_What this task involves_
Your answer must be an exact copy of the data, without any pictures.

(Stored records)
>>>>>

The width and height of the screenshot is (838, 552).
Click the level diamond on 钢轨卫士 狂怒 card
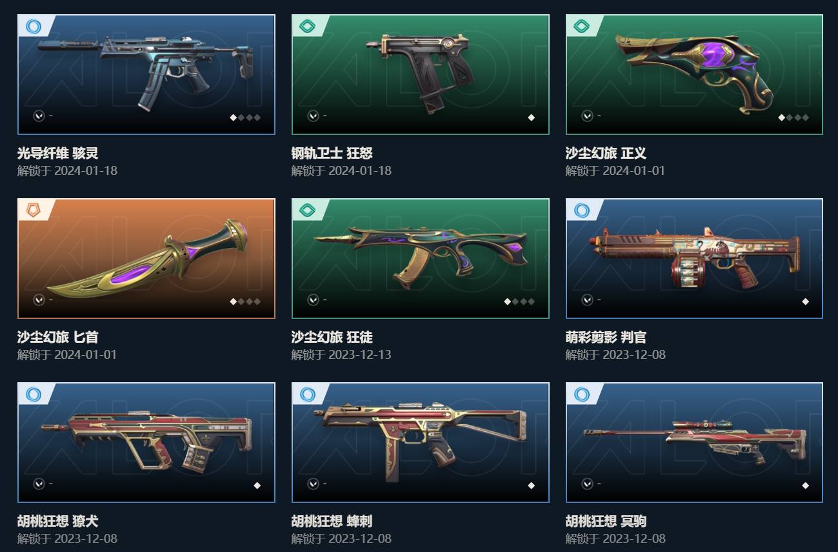pos(531,118)
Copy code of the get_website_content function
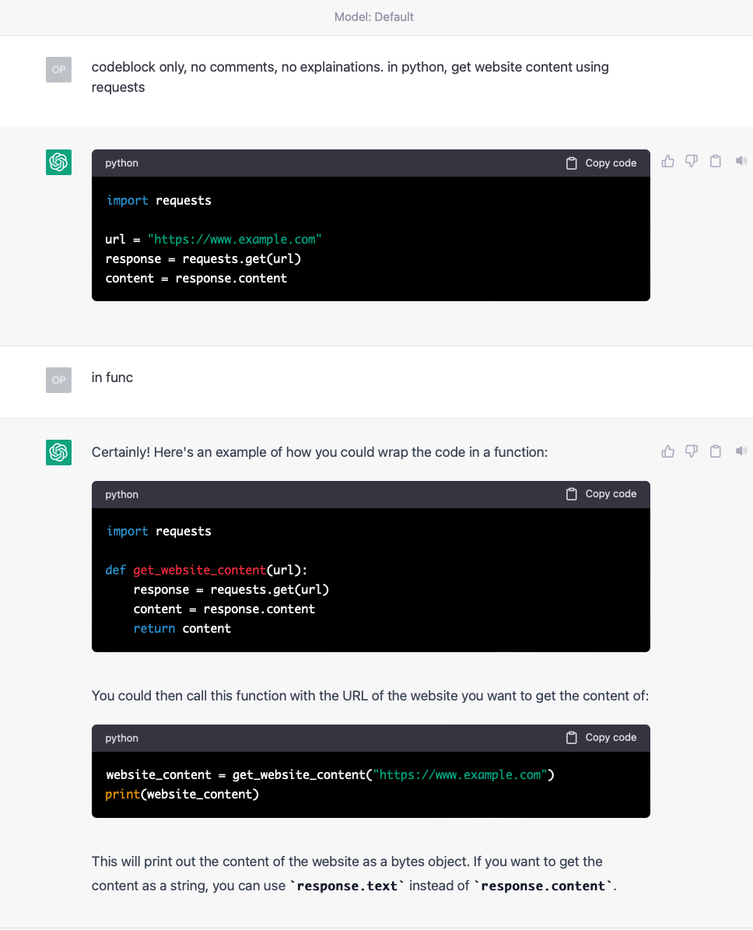The width and height of the screenshot is (753, 930). click(601, 494)
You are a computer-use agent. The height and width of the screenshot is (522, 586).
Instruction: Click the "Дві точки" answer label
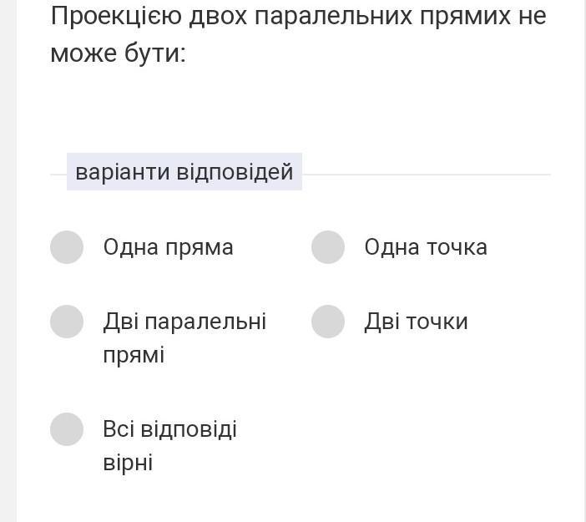[x=416, y=322]
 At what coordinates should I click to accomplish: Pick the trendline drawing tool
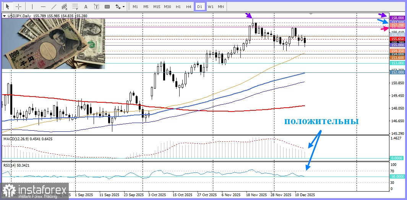[54, 7]
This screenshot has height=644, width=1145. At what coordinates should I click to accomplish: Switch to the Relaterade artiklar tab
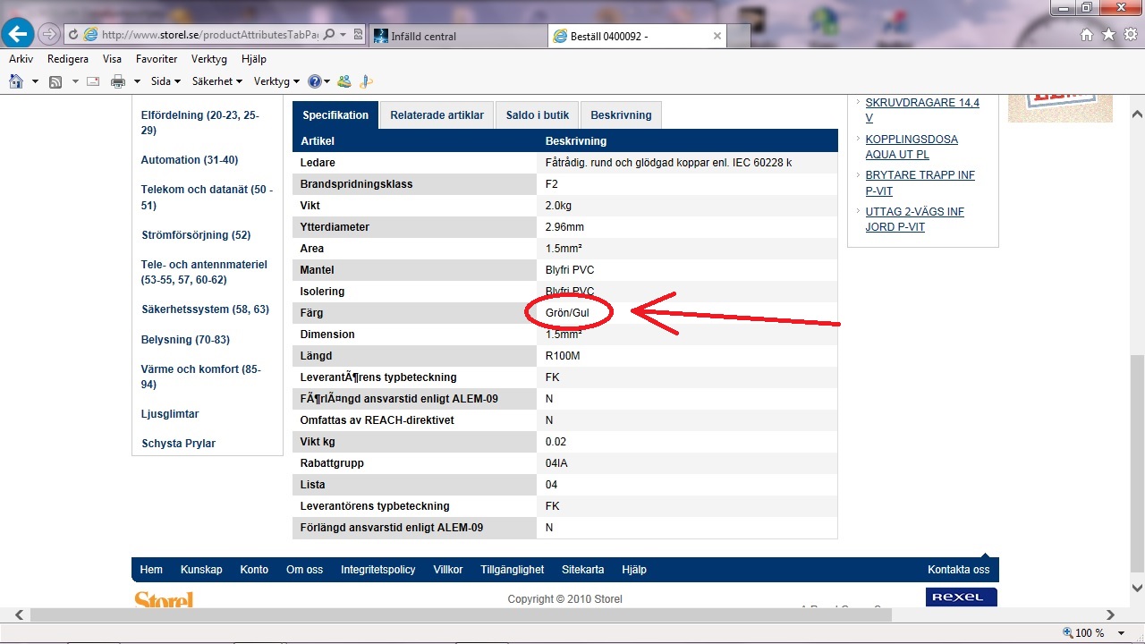pos(437,115)
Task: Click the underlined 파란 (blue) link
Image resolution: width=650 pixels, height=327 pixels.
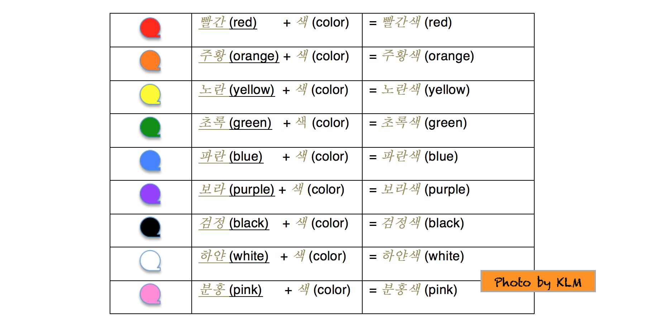Action: tap(231, 157)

<<<<<

_Task output_
The width and height of the screenshot is (838, 552).
Click the level diamond on 钢轨卫士 狂怒 card
pos(531,118)
Copy code of the get_website_content function
The width and height of the screenshot is (753, 930). click(601, 494)
You are a computer-use agent. The height and width of the screenshot is (522, 586).
Instruction: Click the "Дві точки" answer label
[x=416, y=322]
 At what coordinates should I click to accomplish: Pick the trendline drawing tool
[54, 7]
This screenshot has height=644, width=1145. At what coordinates should I click to accomplish: Switch to the Relaterade artiklar tab
pos(437,115)
Task: Click the underlined 파란 (blue) link
Image resolution: width=650 pixels, height=327 pixels.
Action: tap(231, 157)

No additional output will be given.